12. In your email you speak of ‘natural contraception admitted by Christian morality’. Apart from legalism (as if the morality the Church teaches is simply a set of precepts and that’s all), the Church teaches no contraception. Natural methods are not contraceptive. And this is not because the Church says so, but because they do not contracept anything, i.e. they do not prevent anything. It is simply a matter of enjoying the rhythms of nature. And, knowing that they are potentially procreative, one is potentially open to putting oneself at stake to the full. Whereas in contraception the opposite happens. Contraception is not only a closure to potential procreation, but it is a clear refusal to give oneself to the other in totality. That is why John Paul II said that the act of contraception ceases to be an act of love.

13. It is true that by resorting to natural rhythms, the aim very often is not to increase the number of children. But it is equally true what John Paul II observed: “If the potential element of paternity and maternity is radically and totally excluded from conjugal relations, the mutual relationship of persons is thereby transformed. The union in love slides towards a common enjoyment, or, rather, towards that of the two partners” (Love and Responsibility, p. 216). And “by violating the laws of nature, one also violates the person, making him an object of enjoyment, instead of making him an object of love. The disposition to procreation, in conjugal relations, protects love, is the indispensable condition of a true union of persons” (Ib., p. 218).

14. As you see, God’s law is well motivated and intends to found marriage on the lasting basis of authentic love. Indeed, it is necessary to distinguish between concupiscence or erotic attraction and love. Love is easily mistaken for attraction and concupiscence. These certainly go to the top especially when sexual relations are initiated. But love that gives itself to the full and brings people together without contradicting the truth of the act is something else.

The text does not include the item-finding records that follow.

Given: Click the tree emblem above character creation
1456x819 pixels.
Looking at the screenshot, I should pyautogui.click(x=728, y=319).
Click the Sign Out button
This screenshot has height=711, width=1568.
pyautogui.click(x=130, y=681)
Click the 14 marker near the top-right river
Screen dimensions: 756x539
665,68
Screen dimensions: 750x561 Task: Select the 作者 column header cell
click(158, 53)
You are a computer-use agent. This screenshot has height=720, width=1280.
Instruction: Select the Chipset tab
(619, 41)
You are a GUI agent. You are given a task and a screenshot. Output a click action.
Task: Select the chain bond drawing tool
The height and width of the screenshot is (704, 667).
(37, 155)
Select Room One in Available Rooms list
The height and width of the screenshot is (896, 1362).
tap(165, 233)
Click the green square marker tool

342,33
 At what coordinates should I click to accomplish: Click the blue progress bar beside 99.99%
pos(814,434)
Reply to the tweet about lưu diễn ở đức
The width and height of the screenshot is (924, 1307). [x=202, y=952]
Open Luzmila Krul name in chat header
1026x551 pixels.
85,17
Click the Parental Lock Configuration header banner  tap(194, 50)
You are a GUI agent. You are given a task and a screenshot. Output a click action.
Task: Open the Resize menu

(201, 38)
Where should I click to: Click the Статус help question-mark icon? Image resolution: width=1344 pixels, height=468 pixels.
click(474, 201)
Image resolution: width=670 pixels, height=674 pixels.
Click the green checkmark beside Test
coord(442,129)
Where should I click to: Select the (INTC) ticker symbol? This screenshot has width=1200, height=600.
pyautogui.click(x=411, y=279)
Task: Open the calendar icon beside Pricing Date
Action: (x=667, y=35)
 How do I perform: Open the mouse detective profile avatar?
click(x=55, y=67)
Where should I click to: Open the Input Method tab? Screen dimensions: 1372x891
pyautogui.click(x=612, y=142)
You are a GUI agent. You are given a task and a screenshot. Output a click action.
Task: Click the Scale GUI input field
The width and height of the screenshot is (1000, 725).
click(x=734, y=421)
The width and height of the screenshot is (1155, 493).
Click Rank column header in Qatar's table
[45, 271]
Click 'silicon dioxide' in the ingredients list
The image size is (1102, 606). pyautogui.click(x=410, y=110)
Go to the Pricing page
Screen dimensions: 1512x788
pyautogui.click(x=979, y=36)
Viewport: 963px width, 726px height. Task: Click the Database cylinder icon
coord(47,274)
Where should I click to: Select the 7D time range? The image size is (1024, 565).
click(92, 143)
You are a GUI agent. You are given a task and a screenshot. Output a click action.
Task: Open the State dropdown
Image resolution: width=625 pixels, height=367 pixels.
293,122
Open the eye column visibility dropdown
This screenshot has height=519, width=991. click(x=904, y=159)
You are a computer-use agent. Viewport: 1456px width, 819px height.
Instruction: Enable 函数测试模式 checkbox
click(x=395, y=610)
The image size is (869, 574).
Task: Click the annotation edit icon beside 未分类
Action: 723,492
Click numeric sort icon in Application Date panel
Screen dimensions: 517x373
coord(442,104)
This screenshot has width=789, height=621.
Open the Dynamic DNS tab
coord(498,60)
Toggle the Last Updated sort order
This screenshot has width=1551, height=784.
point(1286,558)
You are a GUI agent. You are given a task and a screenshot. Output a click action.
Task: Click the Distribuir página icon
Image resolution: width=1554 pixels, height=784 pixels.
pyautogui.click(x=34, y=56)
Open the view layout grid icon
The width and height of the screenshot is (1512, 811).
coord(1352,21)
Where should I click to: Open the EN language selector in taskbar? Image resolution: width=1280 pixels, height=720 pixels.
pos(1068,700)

15. Finally, do not wait for the Church on this matter to adapt to the world. The Church has the mission to adapt the world’s behaviour to God’s will, which is undoubtedly wiser and holier than all human wills. This is the only will that makes one happy and guarantees the permanence (the biblical ‘living long’) of engagement first and marriage later.

With the wish that you may understand God’s will and fully embrace it in order to be happy and never have to regret your behaviour, I will remember to the Lord and bless you.